Will you return, word for word, only the lines from the top of the data below down to and including the one with "Health Sciences (402, 1700)"?

• • • • •

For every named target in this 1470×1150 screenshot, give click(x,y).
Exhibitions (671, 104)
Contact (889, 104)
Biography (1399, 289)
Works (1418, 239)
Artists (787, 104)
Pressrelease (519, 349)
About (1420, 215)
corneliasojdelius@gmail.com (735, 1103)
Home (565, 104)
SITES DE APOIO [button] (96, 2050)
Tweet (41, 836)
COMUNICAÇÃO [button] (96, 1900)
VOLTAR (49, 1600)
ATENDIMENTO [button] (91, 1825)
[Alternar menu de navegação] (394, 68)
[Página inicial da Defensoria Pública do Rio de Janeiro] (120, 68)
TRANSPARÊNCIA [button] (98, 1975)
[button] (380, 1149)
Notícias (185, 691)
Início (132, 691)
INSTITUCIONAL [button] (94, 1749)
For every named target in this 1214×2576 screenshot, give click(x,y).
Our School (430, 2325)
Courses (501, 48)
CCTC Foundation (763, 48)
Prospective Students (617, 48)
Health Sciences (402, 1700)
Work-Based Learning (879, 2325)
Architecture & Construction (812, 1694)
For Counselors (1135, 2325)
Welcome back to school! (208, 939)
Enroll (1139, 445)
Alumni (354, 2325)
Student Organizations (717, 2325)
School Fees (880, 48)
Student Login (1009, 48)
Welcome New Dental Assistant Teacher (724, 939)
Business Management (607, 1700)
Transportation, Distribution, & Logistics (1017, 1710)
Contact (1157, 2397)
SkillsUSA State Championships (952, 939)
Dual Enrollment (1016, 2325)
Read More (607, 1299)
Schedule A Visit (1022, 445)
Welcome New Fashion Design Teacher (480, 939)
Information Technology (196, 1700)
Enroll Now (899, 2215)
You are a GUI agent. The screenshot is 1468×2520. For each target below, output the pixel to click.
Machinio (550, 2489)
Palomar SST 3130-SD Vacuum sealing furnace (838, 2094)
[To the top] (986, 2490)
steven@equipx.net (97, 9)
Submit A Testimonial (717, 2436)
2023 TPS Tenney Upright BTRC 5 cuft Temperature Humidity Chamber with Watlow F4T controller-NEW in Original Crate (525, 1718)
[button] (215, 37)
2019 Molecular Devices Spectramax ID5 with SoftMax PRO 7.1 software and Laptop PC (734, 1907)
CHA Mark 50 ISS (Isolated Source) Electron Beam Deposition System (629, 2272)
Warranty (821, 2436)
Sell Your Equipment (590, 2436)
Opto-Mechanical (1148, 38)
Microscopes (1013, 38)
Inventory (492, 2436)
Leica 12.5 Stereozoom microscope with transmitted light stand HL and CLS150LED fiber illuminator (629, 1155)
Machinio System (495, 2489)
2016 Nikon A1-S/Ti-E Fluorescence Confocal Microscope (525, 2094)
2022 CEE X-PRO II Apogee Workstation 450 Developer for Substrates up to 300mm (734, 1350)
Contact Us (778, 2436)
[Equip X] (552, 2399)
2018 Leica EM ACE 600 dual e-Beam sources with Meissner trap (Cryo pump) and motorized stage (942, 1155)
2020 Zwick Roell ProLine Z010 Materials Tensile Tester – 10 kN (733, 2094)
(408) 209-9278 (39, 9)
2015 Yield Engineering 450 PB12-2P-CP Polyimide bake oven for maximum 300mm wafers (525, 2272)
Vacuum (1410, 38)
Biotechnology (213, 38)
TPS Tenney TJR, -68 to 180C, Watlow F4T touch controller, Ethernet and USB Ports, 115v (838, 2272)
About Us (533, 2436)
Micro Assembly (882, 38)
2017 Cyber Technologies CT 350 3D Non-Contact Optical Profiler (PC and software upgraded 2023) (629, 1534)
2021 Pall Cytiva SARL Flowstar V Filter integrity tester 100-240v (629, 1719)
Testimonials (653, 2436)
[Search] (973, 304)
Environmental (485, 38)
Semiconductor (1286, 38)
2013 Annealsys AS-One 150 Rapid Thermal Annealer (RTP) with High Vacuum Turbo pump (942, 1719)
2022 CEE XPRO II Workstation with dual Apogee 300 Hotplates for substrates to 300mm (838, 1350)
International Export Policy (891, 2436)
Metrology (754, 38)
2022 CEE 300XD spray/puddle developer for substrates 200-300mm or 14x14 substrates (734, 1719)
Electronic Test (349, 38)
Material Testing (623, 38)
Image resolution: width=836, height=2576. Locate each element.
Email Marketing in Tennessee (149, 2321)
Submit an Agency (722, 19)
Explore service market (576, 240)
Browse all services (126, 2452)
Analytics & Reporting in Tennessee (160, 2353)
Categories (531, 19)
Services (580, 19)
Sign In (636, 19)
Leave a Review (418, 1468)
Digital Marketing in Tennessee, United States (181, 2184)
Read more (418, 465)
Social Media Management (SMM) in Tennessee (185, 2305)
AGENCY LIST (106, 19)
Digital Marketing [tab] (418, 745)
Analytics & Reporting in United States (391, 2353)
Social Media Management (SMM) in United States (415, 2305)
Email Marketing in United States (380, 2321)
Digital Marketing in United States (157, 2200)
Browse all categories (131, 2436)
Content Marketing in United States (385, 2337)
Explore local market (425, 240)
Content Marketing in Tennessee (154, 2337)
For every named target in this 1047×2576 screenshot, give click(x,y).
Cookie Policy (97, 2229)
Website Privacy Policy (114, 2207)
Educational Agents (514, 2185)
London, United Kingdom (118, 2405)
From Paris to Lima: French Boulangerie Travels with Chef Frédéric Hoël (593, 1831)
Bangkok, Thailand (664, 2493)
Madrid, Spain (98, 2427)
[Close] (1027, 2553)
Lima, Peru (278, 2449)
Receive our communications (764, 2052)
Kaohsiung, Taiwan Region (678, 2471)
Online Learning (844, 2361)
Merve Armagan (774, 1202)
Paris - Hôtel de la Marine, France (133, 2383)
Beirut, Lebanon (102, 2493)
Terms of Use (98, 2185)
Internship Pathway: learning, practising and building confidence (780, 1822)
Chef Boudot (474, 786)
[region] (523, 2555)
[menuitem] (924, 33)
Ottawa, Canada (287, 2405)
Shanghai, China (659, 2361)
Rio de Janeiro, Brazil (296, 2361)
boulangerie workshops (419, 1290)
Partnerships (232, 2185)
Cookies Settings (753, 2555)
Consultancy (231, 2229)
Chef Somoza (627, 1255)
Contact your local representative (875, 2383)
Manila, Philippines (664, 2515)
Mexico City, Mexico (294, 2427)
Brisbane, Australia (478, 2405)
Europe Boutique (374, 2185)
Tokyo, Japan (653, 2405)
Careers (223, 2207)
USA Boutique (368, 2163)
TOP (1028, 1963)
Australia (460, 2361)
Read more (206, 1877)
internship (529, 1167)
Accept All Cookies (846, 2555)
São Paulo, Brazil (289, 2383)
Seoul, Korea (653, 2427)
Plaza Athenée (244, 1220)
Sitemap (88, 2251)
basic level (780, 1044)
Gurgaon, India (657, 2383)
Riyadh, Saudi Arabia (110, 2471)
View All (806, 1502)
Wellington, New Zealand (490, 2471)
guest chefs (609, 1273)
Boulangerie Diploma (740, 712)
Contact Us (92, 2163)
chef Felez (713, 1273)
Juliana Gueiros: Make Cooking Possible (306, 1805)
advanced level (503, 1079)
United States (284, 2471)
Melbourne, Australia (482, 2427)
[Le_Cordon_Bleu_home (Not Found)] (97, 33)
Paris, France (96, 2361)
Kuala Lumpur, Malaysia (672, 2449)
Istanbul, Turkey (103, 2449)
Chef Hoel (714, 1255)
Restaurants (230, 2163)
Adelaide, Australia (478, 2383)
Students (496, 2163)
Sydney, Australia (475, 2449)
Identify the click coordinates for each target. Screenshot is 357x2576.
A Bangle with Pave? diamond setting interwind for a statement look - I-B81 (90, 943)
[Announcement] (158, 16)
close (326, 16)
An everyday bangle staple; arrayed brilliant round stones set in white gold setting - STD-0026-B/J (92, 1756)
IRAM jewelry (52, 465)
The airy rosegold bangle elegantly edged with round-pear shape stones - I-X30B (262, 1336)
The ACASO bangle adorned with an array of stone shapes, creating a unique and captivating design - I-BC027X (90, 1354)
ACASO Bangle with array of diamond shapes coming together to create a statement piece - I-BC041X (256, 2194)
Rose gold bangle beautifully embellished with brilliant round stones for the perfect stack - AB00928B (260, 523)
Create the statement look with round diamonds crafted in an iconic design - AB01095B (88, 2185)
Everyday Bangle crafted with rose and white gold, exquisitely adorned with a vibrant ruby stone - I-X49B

• • • • •

Answer space:
For every named target in this 1470×1150 screenshot, give click(x,y).
Exhibitions (671, 104)
Contact (889, 104)
Biography (1399, 289)
Works (1418, 239)
Artists (787, 104)
Pressrelease (519, 349)
About (1420, 215)
corneliasojdelius@gmail.com (735, 1103)
Home (565, 104)
SITES DE APOIO [button] (96, 2050)
Tweet (41, 836)
COMUNICAÇÃO [button] (96, 1900)
VOLTAR (49, 1600)
ATENDIMENTO [button] (91, 1825)
[Alternar menu de navegação] (394, 68)
[Página inicial da Defensoria Pública do Rio de Janeiro] (120, 68)
TRANSPARÊNCIA [button] (98, 1975)
[button] (380, 1149)
Notícias (185, 691)
Início (132, 691)
INSTITUCIONAL [button] (94, 1749)
For every named target in this 1214×2576 screenshot, give click(x,y).
Our School (430, 2325)
Courses (501, 48)
CCTC Foundation (763, 48)
Prospective Students (617, 48)
Health Sciences (402, 1700)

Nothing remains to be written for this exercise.